Unmanned railway crossings continue to be death traps

Unmanned railway crossings continue to take a heavy toll of human lives with 194 people killed in the last three years.

According to latest figures, 48 people were killed in mishaps at unmanned crossings during 2012-13, while 115 people were killed in 2011-12 and 31 in 2010-11.

While the number of accidents at unmanned railway gates continues, the cash-strapped national transporter is yet to put its act together to eliminate these death traps numbering about 12,582 across the country.

Though faced with financial stress, the transporter has set an ambitious target of eliminating 10,797 level crossings during the 12th five-year plan (2012-17) and not adding any new level crossing to the rail network in future.

Currently, railways has 31,254 level crossings, around 40% of which are unmanned. The unmanned crossings are responsible for the maximum number of train accidents, around 40%.

As manning these unmanned crossings has not been found to be an ideal solution, the transporter has decided to eliminate all such crossings. According to the Kakodkar committee, elimination of all level crossings (manned and unmanned) within five years would cost around Rs 50,000 crore which can be recovered over the next 7-8 years due to savings in operation and maintenance costs and improved train movement.

Railway officials blame states for the slow progress in eliminating level crossings or putting people in charges of the unmanned ones, saying they are not sharing the cost on a 50:50 basis.

Railway minister Mallikarjun Kharge had said that bridges could be constructed provided state governments or local bodies agreed to share 50% cost of the project.

He admitted that railways was not able to achieve the desired level of progress due to limited availability of funds which were being distributed over a large number of projects, .

The transporter paid Rs 10.88 lakh in compensation to families of victims of accidents at unmanned crossings in 2012-13, Rs 2.22 lakh in 2011-12 and Rs 17.41 lakh in 2010-11.

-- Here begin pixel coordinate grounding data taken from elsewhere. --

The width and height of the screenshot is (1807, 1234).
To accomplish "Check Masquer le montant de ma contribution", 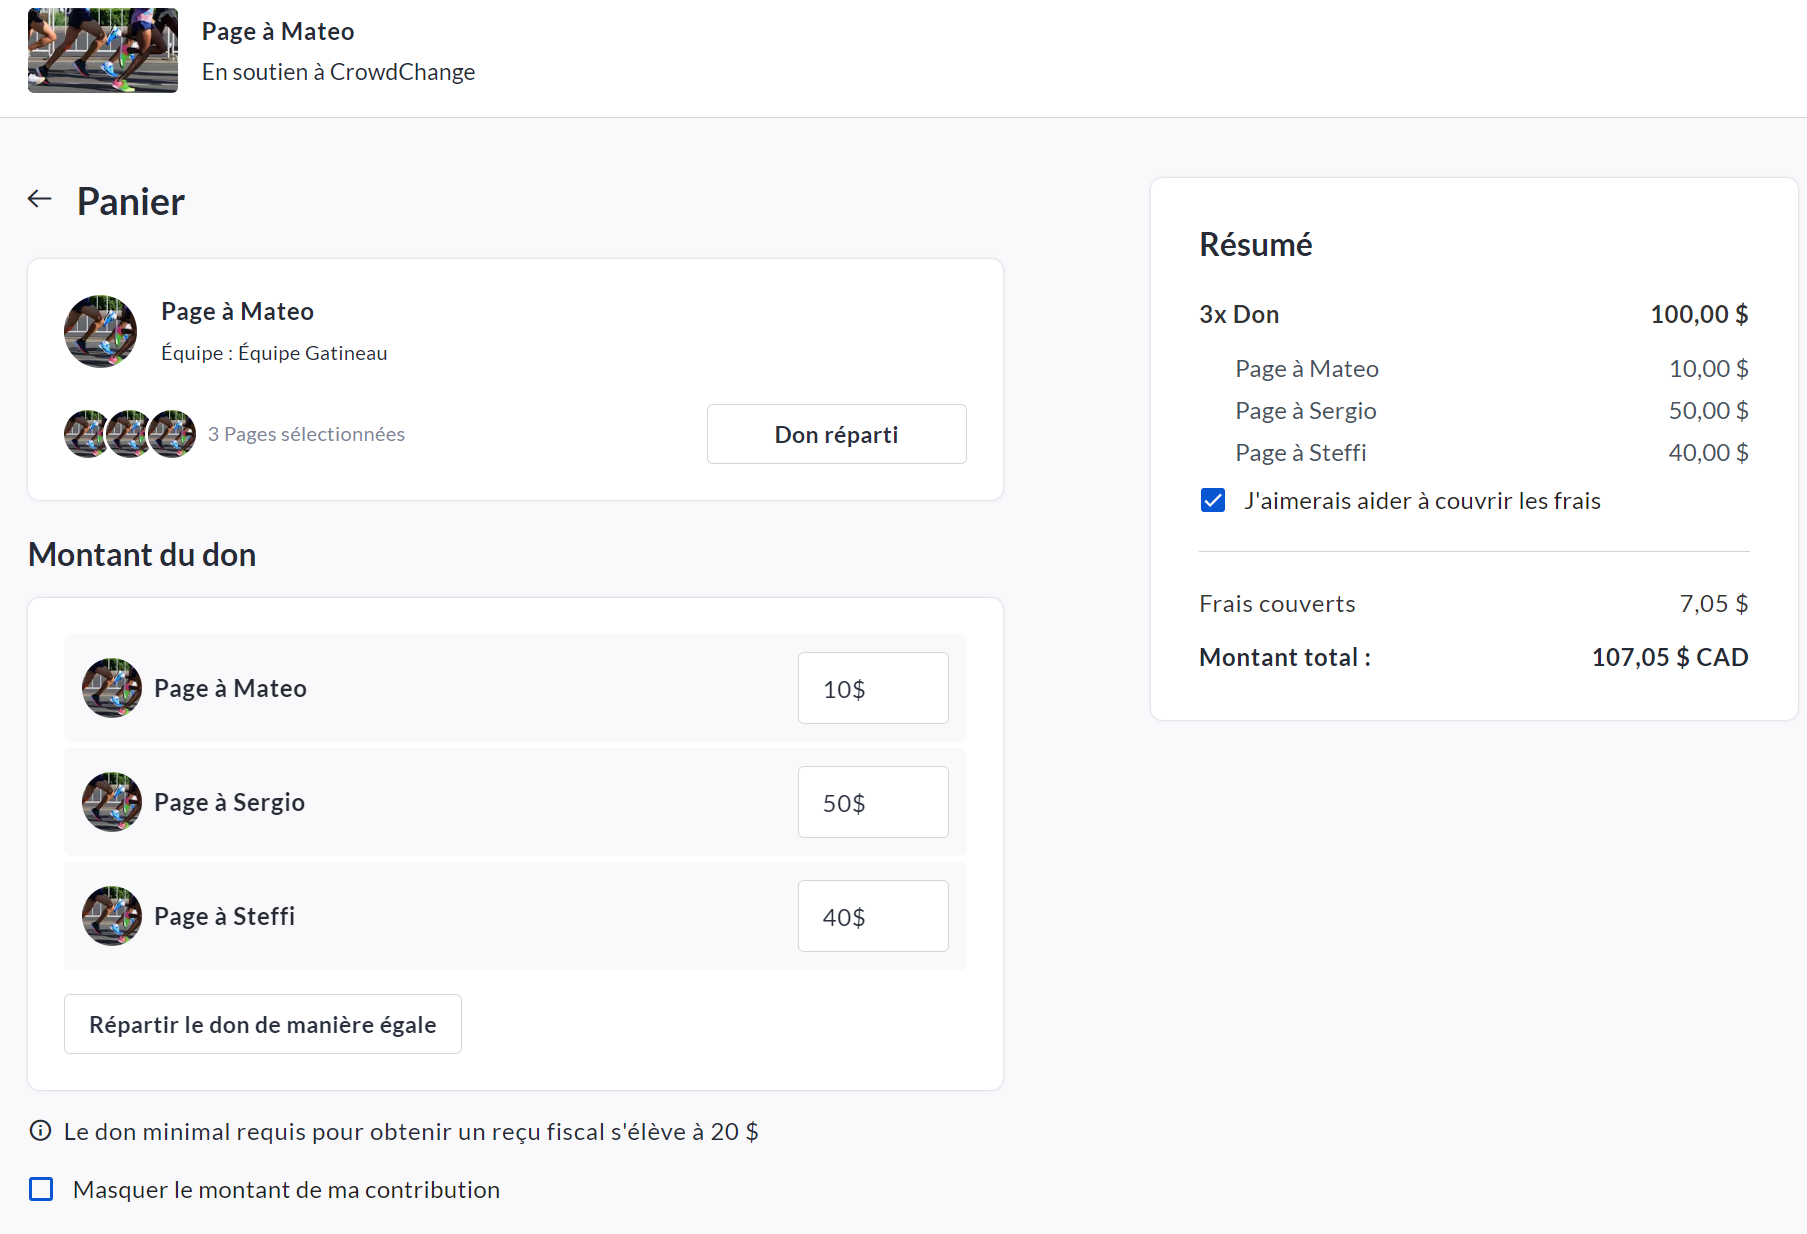I will (x=41, y=1189).
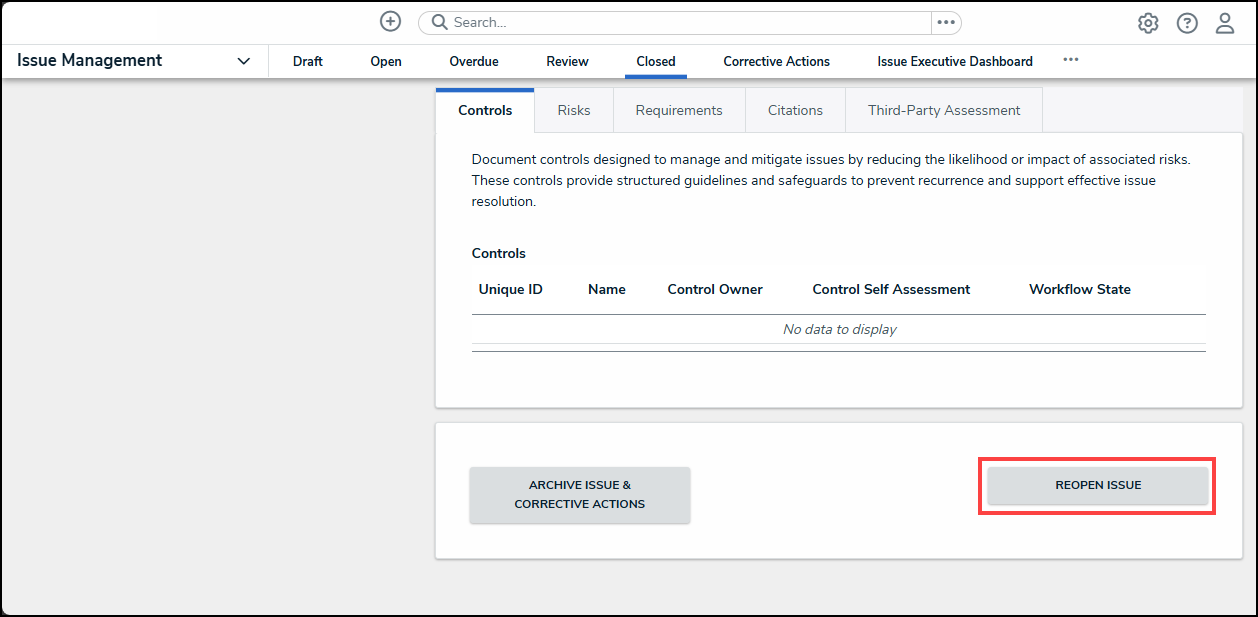Open the settings gear icon
This screenshot has height=617, width=1258.
1148,23
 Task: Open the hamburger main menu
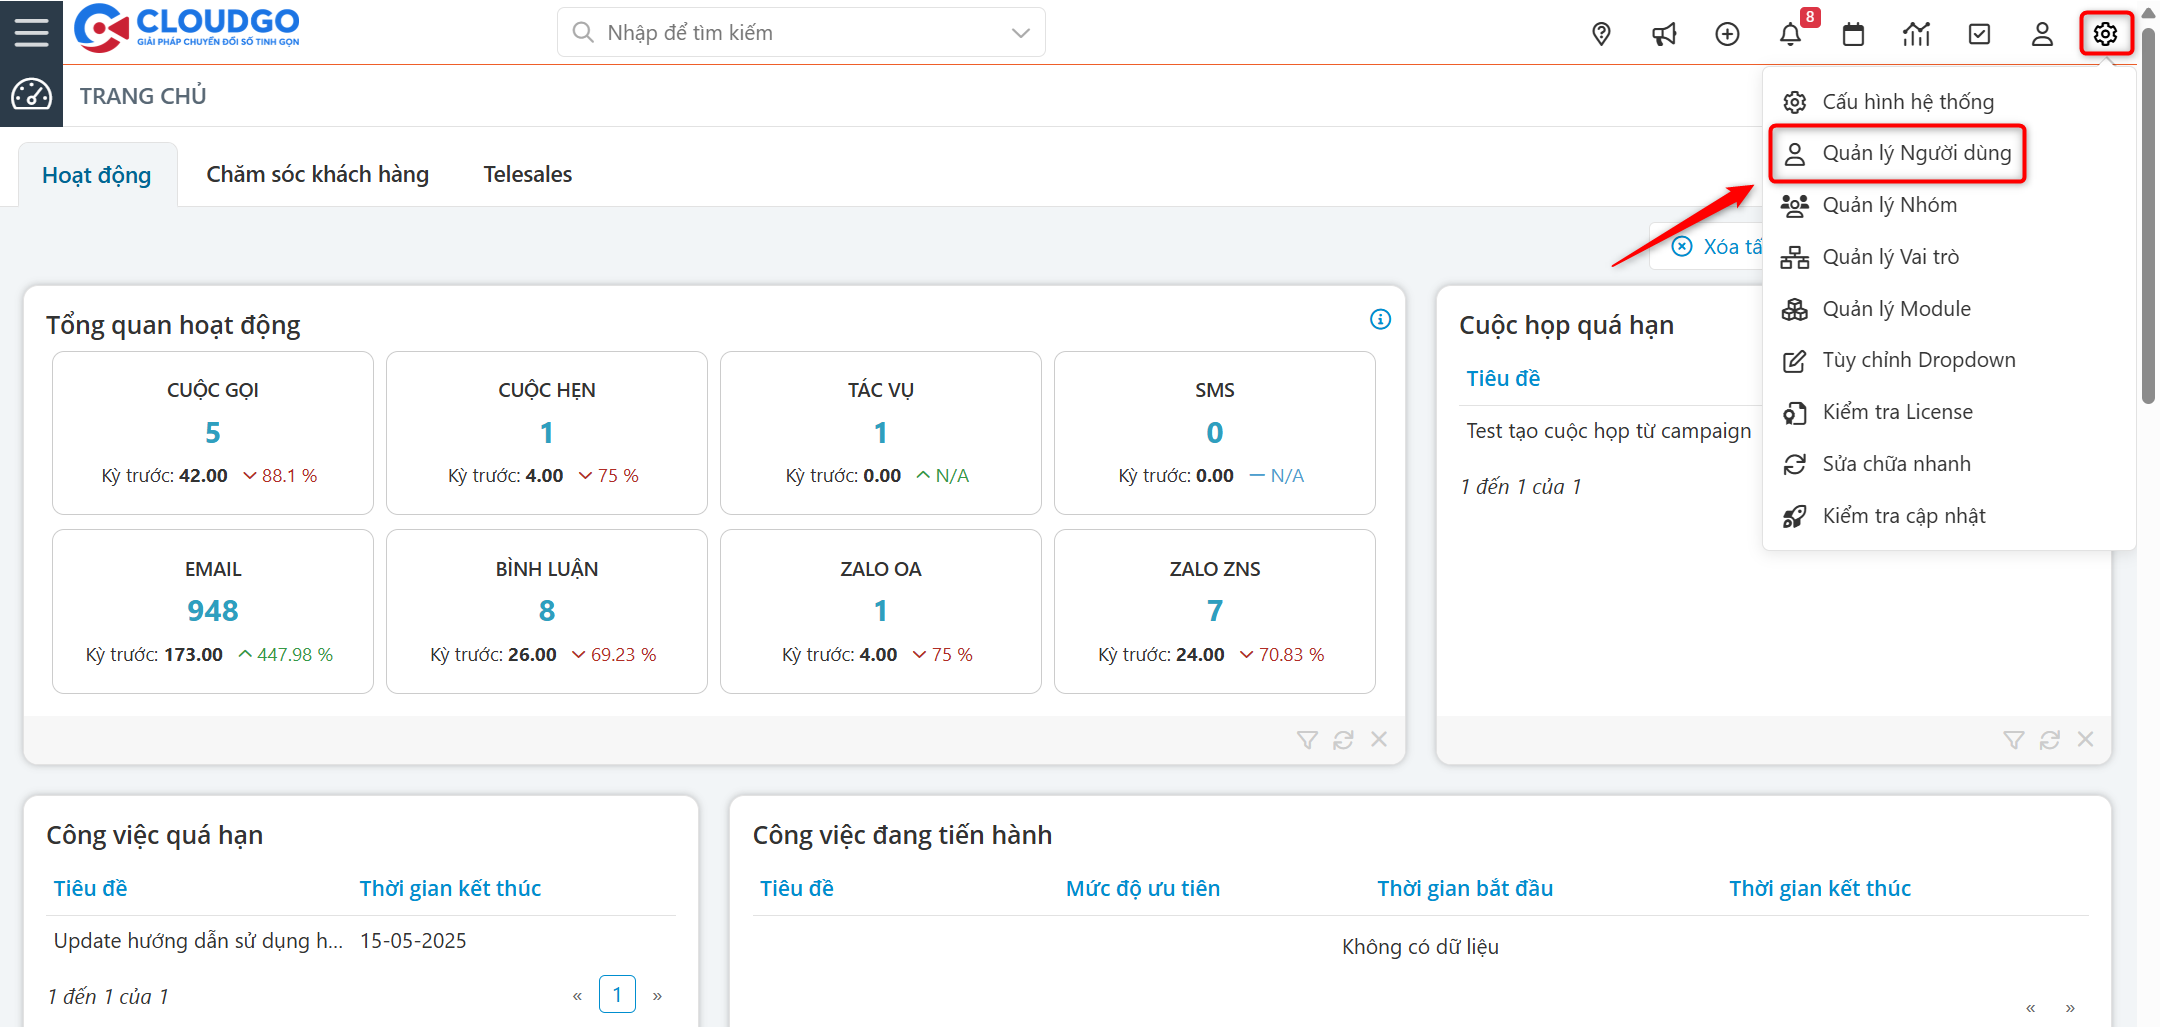[x=31, y=32]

Engg students put level crossing model on track

A gadget developed by students of a private engineering college may hold the answer to the problems posed by unmanned railway crossings, thus bringing down the number of accidents and deaths caused at these. Pre-final year students of the electronics and communication department of MCKV Institute of Engineering (MCKVIE), Howrah, have built and tested an Automatic Railway Gate Management System’ to alert engine drivers of infringement on tracks, while also cautioning motorists and pedestrians of approaching trains.

“Swapan Kumar Shaw, Madhu Mangal Kumar, Bibhuti Mishra and Amarendra Kumar developed this system in their project laboratory. The model won the first innovation prize in 2010 at the Eastern India Science and Technology Fair organized by the Birla Institute of Technology and Museum. Since then, many new features have been incorporated to make the system more robust. We are now in a position to try it out at a real unmanned level crossing. We will be talking to the railways soon for permission,” said MCKVIE vice-principal Tirthankar Datta.

As on April 1, 2010, there were 15,993 unmanned level crossings across the country. In 2009, as many as 321 people were killed in 67 accidents at these. In 2009-10 alone, the railways spent Rs 901 crore to convert unmanned crossings to manned, build road underbridges or subways. If the system developed by the students is practicable, the ministry of railways would actually save a lot of money and people would not be inconvenienced.

In this model, even an unmanned level crossing needs a gate. A sensor placed along the tracks, some distance away from the crossing, picks up the movement of a train. An electronic signal is conveyed to the crossing and the gate drops automatically. The train receives a green signal to proceed towards the crossing. Another sensor picks up the movement of the train after it has left the crossing and the gate lifts, allowing vehicles and pedestrians to get across.

Conversely, when another sensor picks up a vehicle on the tracks at the crossing, the gate won’t drop. The train driver will find a red signal on the approach and control the speed accordingly.

“The crossings may not require gates even. A red signal and a constant beep can warn motorists and pedestrians against crossing over,” Datta said.


Railways to guide people on unmanned crossings

Considering the need to man accident-prone railway level crossings, the Ambala Division has initiated a project to counsel drivers, teachers and children passing through 72 such identified crossings in the area.

The railway staff deployed at these crossings has been asked to stop heavy vehicles ferrying students and make the drivers, children and teachers aware about the safety measures to be undertaken. After schools reopen following the summer vacation, this exercise will be repeated time and again by sending SMS alerts to the drivers.

The Division has come up with this plan after analysing traffic flow across these 72 crossings.

“Other than counselling every commuter, documents of the vehicle will also be checked. There have been instances where a driver, who has a licence for light vehicles like cars, drives heavy vehicles like buses,” said Ambala Divisional Railway Manager H K Jaggi.